The incumbent plans to bring back a bill he withdrew last session aimed at ensuring licensed drivers carry liability insurance. He said the MERLIN database network needed to track insurance policies was funded by the legislature in 2005 and 2007 should be up and running by next year.

Beck agreed that Flathead Republicans tend to vote in blocks but points out that Democrats did the same in the contentious 2007 legislative session. There was more bipartisan cooperation in 2003, when there was a $300 million budget deficit, he said, than in 2005 and 2007, when there were $300 million and $1.2 billion surpluses.

As a member of the joint budget subcommittee, Beck was witness to numerous funding requests that would increase the size of government.

"We put in a lot of 'one-time only' provisions, so if the money was not used for what it was intended, it would go back to the general fund," he said.

The Corrections Department, for example, requested a 40 percent increase. Beck said he drove out to look at some of the department's facilities and found some critical problems, but the one-time-only provision was the answer.

Beck sits on an interim committee that looks at information technology upgrades at state facilities across Montana. He says $40 million is available, and the first priority is on security.

"There's some disagreement about that," he said. "Some officials want central authority, others want it de-centralized to department levels."

Beck said he would like to see more of the surplus go to tax reduction.

"Last session, we pushed hard for $300 million in permanent property-tax relief, but the bill disappeared in the Senate," he said.

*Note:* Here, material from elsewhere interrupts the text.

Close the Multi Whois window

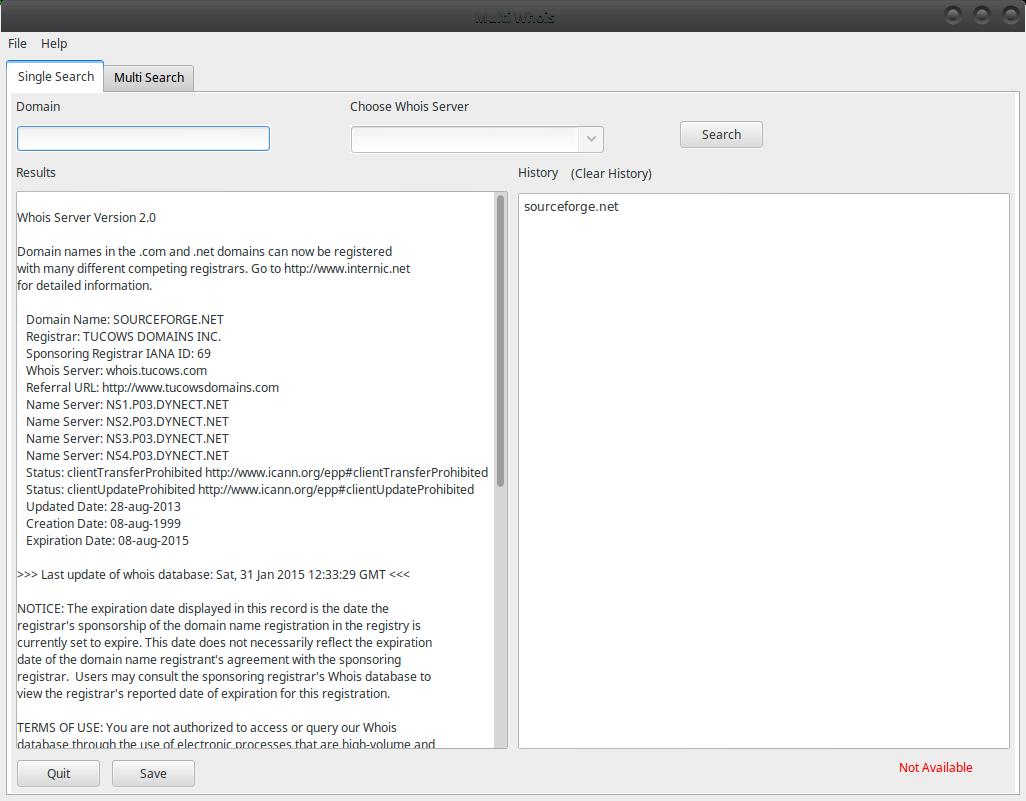tap(1008, 15)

A similar thing happened with the business equipment tax, he said. House Republicans had wanted to eliminate the tax, Beck said, but counting votes, they came up with a compromise bill that lowered the rate from 3 percent to 2 percent. When it came back from the Democrat-controlled Senate, however, it was back to 3 percent.

"Ninety percent of Montana business is small businesses, not large corporations," he said. "They take the risks, they provide the jobs and benefits. I'm not opposed to bringing in large corporations, but Montana's regulations and taxes make the state business-unfriendly."

After speaking with school superintendents across House District 6, Beck concludes that what's needed in education is more local control. Each school district is different, he said, and superintendents don't like the formulas used to distribute state funding.

"School districts should decide if they want all-day kindergarten, for example, not the state," he said. "If they don't want it, they could use the money for something else."

Beck said he'd like to see a state income-tax exemption for health care costs, and he didn't approve of expanding the state Children's Health Insurance Program (CHIP) to cover adults and middle class families.

"That was questionable," he said. "Health and education issues will come up every session until we take some really positive steps to address them."